Le dernier chapitre étend ce modèle au volcanisme intraplaque de l’île du Nord (Nouvelle-Zélande), caractérisé par un large spectre de compositions allant du basalte (sub)alcalin à la néphélinite et par une lithosphère épaisse limitant l’extraction des magmas. Nos résultats montrent que la LVZ joue à nouveau le rôle de source persistante, tandis que le manteau lithosphérique agit comme un filtre qui canalise et modifie les magmas au cours de leur ascension. D’une part, les variations locales de la profondeur de la LAB contrôlent la signature des magmas produits dans la LVZ. D’autre part, l’infiltration et la migration des magmas dans la lithosphère, guidées par le gradient thermique, favorisent la cristallisation de minéraux hydratés, tels que l’amphibole. La fusion de ces assemblages apparaît comme un processus clé pour la formation de magmas très alcalins, comme les néphélinites.

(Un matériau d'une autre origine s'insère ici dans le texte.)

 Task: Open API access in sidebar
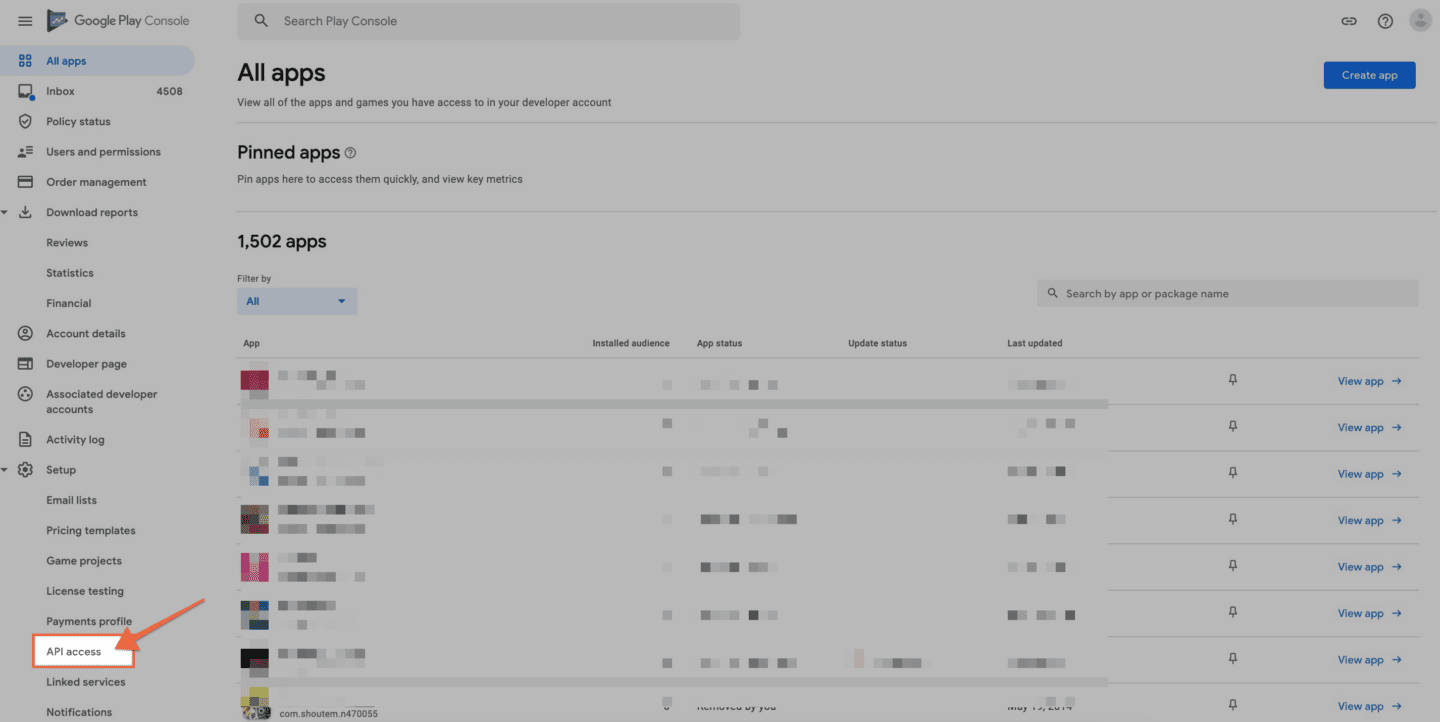74,652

Le système asthénosphère-lithosphère se révèle central dans le contrôle du magmatisme alcalin. En montrant que ces magmas peuvent être générés par des processus peu profonds dans des contextes tectoniques variés, cette thèse propose un mécanisme unifié expliquant leur large répartition et relie les approches précédentes centrées soit sur la fusion carbonatée asthénosphérique soit sur le métasomatisme lithosphérique, en soulignant le double rôle de la lithosphère : à la fois filtre et source, elle façonne la remarquable diversité géochimique des magmas alcalins observée en surface. Plus généralement, l’interaction entre stockage dans la LVZ, remaniement lithosphérique et contrôle tectonique offre une nouvelle perspective sur la compréhension du volcanisme alcalin à l’échelle globale et remet en question les modèles invoquant des sources profondes.